"We are what we repeatedly do. Excellence, then, is not an act, but a habit." Aristotle

Sunday, August 3, 2008

Chemo-Man Runs Again

I’ve taken some time off from my blog and I’m now ready to get back to it. This spring when my oncologist informed me I was cancer free I was eager to get my life back to normal, and I thought that partially meant to put the whole Chemo-Man and blogging thing behind me. However I have come to realize that is impossible and would be a bad move.

I am haunted by the fear of a reoccurrence of cancer every time I have a PET scan and go over the results with my doctor. My last PET scan in July showed an increase in metabolic activity in the lymph nodes in my groin. I’ve learned that this happens frequently and most of the time turns out to be a false alarm. The PET scan cannot tell the difference between cancer and inflamed tissue. It’s common among runners to have inflamed groin lymph nodes and I had just run a marathon one and a half weeks before my PET scan. I have another PET scan scheduled in August to see if anything has changed. If that PET scan shows more positive results, then I’ll have a biopsy. It may go that far just to find out it’s nothing. Based on what I have been told, these false alarms could happen again and again over the next few years while I’m being monitored very closely. So I still have in front of me a tremendous challenge of fighting the physiological haunting of my cancer.

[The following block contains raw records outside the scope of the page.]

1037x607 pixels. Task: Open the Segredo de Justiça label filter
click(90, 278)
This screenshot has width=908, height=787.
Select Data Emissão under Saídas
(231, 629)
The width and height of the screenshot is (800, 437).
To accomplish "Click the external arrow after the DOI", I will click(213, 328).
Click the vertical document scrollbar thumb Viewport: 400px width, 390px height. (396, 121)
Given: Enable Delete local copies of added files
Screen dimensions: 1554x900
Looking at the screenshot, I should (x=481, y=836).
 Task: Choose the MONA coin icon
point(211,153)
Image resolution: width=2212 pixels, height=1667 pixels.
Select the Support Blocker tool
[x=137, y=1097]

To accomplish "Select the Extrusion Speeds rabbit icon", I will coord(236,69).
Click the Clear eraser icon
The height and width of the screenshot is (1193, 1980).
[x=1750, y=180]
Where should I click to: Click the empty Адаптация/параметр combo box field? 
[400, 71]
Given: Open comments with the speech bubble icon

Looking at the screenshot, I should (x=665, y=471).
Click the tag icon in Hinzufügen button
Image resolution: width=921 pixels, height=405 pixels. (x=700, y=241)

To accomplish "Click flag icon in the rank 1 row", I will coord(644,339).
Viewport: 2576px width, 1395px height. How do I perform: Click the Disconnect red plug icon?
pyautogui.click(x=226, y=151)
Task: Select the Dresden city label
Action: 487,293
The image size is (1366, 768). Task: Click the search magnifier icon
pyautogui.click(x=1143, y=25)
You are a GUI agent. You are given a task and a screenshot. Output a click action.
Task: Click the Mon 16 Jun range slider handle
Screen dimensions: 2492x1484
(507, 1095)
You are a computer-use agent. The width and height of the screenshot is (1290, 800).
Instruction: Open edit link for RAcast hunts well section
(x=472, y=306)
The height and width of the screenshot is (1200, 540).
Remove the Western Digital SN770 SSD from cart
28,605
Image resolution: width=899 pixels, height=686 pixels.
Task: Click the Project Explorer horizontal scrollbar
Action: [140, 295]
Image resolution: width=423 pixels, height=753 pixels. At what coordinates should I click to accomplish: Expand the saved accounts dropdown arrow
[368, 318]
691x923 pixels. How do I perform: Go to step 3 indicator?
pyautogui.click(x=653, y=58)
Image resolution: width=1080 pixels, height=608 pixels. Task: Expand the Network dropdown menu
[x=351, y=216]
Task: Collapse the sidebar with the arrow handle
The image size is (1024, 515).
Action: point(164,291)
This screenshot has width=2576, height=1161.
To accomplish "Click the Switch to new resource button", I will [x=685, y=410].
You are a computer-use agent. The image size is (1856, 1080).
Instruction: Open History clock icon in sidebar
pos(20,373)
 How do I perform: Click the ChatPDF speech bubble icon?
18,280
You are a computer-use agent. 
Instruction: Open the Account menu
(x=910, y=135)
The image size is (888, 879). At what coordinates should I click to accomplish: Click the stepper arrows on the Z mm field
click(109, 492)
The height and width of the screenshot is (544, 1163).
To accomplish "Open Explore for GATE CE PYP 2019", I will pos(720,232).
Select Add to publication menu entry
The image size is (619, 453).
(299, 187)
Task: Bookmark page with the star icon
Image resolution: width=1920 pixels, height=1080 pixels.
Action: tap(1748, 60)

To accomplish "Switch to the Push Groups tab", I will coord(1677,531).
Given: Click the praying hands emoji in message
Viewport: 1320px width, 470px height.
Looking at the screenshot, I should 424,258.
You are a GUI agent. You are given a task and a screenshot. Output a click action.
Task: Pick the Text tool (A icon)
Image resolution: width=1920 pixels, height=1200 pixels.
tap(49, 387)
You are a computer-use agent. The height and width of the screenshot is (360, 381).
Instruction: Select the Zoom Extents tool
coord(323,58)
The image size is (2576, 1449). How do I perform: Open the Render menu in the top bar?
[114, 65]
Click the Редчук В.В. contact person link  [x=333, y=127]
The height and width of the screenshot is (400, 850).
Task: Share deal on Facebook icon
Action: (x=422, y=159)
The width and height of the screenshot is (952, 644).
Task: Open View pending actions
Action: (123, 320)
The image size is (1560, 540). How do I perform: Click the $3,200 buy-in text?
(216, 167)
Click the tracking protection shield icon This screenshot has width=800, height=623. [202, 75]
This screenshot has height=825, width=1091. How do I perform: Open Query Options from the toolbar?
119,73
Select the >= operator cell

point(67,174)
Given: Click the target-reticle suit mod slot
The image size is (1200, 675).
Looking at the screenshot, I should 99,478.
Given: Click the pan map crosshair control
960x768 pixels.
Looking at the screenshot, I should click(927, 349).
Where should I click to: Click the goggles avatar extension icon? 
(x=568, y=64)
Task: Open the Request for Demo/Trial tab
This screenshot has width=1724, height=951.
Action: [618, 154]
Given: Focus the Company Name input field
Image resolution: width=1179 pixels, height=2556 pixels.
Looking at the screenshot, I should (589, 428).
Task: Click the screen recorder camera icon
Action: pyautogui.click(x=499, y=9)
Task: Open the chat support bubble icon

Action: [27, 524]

If I let myself dwell in fear and grief, then cancer will have won. I will not give in. I will not let cancer take precious time away from me and my family. However, I can’t walk away from it, I need to take it head on and fight it. Chemo-man is about being positive and pursuing dreams despite the challenges. Writing my blog makes me feel good. It’s like being in a support group. It’s also a way for me to pay it forward. During my despair just after being diagnosed I stumbled across stories of people battling cancer with running and positive attitude. They showed me that I didn’t have to give up my life and my dreams during or after chemo therapy. My hope is my blog will do the same. If I can help just one person it will be all worth it.
There may be a time when Chemo-Man retires, but for now I have still a lot to say. My journey continues on in a new direction. I don’t know exactly where, but that’s a wonderful thing about life, it’s full of mystery.